- _阅读材料_
########################################
如何检查dense后pointer SNode的activity?

检查dense后pointer snode的activity时,提示SNode只有1维
[$38] S3 has 1 indices. Indexed with 2.
无法求dense[i] => pointer[i,j] 这个SNode的activity。。
可能是bug?还是我哪里的理解有问题…

pointer() SNode 和 dens().pointer().pointer()SNode都正常

ti.init(arch=ti.gpu)
pf = ti.field(ti.f64)
dpf = ti.field(ti.f64)
dppf = ti.field(ti.f64)
# pointer case
p = ti.root.pointer(ti.i, 2)
p.place(pf)
# dense => pointer case
d = ti.root.dense(ti.i, 2)
dp = d.pointer(ti.j, 2)
dp.place(dpf)
# dense => pointer => pointer case
dpp = dp.pointer(ti.j, 2)
dpp.place(dppf)

@ti.kernel
def test_pf():
    for i in pf:
        if ti.is_active(p, i):
            print(i, "active")
########################################
- _你要做的_
**1.** 根据阅读材料回答:
(a) 报错信息说 S3 有几个索引,实际用几个索引访问?
(b) 哪两种 SNode 的情况是正常的?
(c) ti.init 中 arch 设为什么?
**2.** 把阅读材料中以“检查dense后pointer snode的activity时”开头的那段改写成要点列表,保留主要事实。
**3.** 照原样抄写阅读材料中的一段:从含有“# dense => pointer case”的文字开始,到“dpp.place(dppf)”结束。
作答时用不到这些条目。

- _所给信息_
########################################
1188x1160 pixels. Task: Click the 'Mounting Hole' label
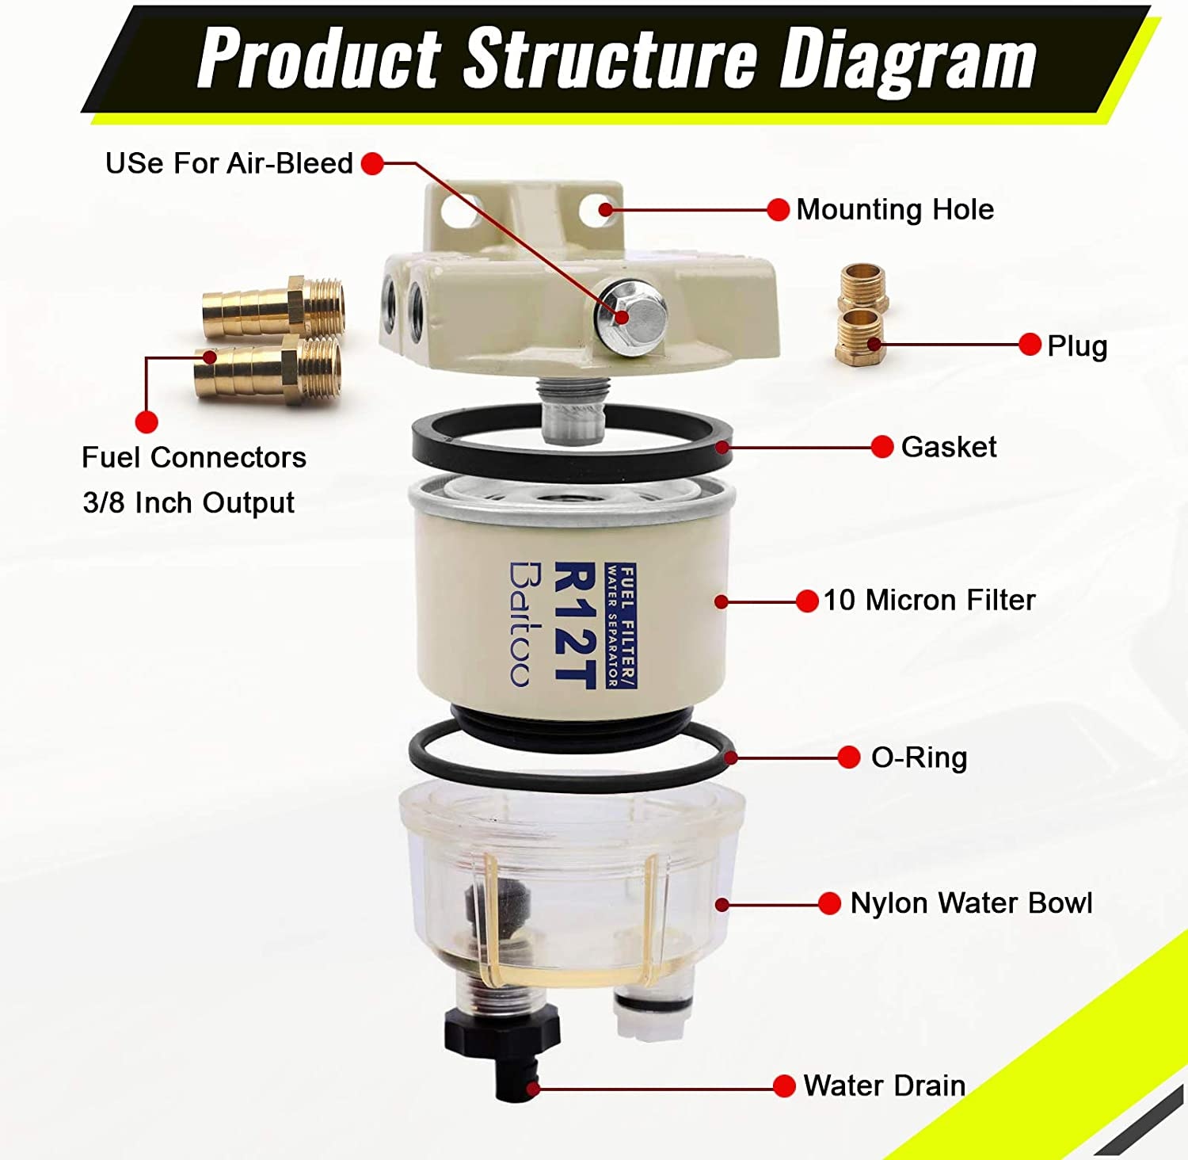point(894,210)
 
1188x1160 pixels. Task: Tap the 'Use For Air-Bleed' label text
point(229,163)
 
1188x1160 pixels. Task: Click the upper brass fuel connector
point(273,304)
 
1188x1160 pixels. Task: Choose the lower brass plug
point(860,338)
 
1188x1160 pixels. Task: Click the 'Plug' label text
point(1077,345)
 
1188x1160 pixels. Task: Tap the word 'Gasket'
point(948,447)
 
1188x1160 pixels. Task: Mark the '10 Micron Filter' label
point(929,601)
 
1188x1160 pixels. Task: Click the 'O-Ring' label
point(919,757)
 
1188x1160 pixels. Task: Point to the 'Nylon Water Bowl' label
point(971,903)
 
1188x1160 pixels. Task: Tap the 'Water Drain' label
point(884,1086)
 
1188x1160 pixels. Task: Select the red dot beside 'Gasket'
point(881,447)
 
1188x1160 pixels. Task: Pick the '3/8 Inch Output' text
point(188,503)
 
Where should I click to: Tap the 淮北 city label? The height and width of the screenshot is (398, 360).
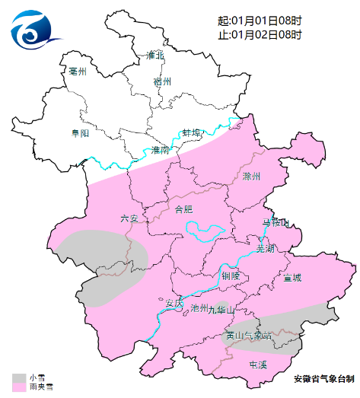155,55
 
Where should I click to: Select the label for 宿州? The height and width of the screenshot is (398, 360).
162,81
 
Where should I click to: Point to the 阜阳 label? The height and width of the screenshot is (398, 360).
80,133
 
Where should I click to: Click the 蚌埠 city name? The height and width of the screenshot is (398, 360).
192,133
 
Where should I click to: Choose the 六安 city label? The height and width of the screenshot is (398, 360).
129,218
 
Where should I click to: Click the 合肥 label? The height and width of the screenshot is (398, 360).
184,209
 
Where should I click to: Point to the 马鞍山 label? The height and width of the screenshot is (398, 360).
276,223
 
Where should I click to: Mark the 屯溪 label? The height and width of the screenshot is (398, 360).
258,365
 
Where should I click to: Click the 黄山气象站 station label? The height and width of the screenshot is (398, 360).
248,335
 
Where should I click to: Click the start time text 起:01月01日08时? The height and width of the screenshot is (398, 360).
260,21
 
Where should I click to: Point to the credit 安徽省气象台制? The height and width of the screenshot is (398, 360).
323,378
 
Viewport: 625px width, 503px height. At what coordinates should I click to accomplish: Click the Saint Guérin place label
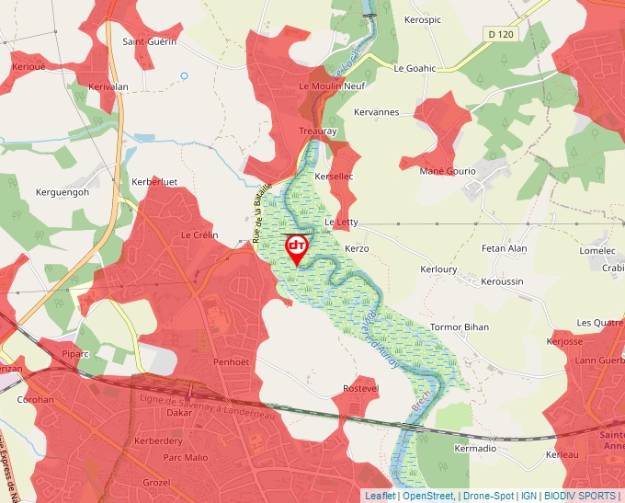point(149,41)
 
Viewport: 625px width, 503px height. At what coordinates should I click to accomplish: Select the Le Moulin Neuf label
point(333,86)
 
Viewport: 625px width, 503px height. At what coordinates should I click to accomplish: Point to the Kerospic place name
point(423,19)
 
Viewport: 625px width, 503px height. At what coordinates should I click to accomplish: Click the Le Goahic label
point(415,68)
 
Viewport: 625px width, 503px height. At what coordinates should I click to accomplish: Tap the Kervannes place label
point(377,112)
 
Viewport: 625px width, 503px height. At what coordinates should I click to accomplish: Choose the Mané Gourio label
point(448,171)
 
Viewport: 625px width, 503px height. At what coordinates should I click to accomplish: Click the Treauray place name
point(319,131)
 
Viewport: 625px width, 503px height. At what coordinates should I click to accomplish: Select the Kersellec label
point(334,175)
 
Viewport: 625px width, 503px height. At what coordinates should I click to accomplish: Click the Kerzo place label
point(357,249)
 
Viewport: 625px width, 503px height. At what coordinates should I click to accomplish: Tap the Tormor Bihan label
point(460,327)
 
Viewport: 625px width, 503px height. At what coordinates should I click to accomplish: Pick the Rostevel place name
point(360,389)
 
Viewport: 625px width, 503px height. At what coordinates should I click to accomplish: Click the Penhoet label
point(232,362)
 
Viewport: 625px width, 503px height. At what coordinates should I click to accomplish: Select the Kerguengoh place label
point(62,192)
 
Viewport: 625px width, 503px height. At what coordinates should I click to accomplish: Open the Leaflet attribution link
point(380,496)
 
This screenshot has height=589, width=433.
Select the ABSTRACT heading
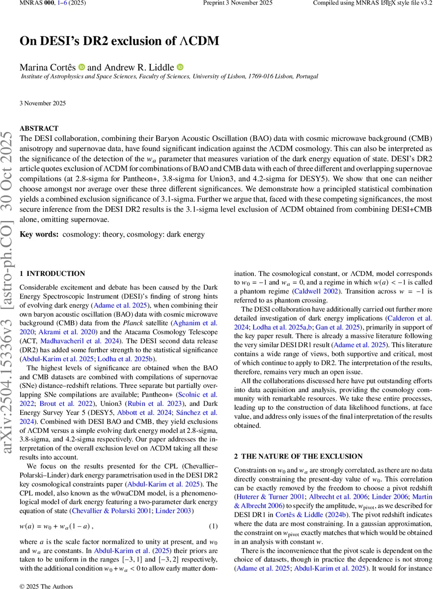click(x=39, y=128)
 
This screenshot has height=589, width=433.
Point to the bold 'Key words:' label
click(x=39, y=235)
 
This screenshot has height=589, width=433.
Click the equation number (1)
click(x=213, y=527)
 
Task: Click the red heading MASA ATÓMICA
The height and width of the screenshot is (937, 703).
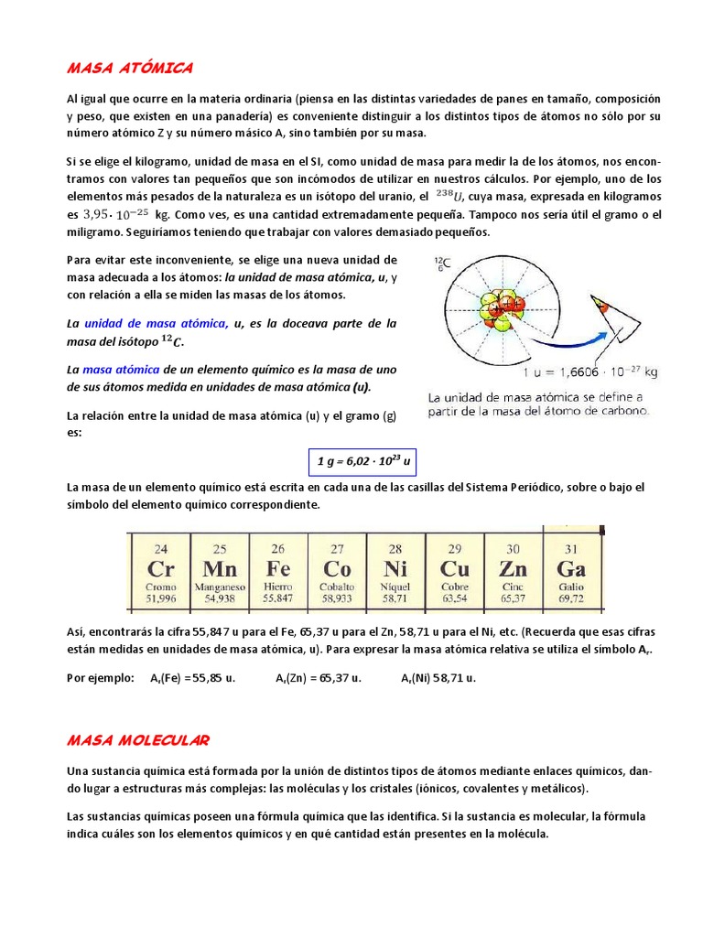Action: click(130, 68)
########################################
- _答案列表_
**1.**
(a) S3 有 1 个索引,实际用 2 个索引访问。
(b) pointer() SNode 和 dens().pointer().pointer() SNode。
(c) ti.gpu。

**2.**
- 检查 dense 之后 pointer SNode 的 activity 时,提示该 SNode 只有 1 维。
- 报错为:S3 有 1 个索引,却用 2 个索引访问。
- 因此无法求 dense[i] => pointer[i,j] 这个 SNode 的 activity。
- 提问者不确定这是 bug,还是自己的理解有问题。

**3.**
# dense => pointer case
d = ti.root.dense(ti.i, 2)
dp = d.pointer(ti.j, 2)
dp.place(dpf)
# dense => pointer => pointer case
dpp = dp.pointer(ti.j, 2)
dpp.place(dppf)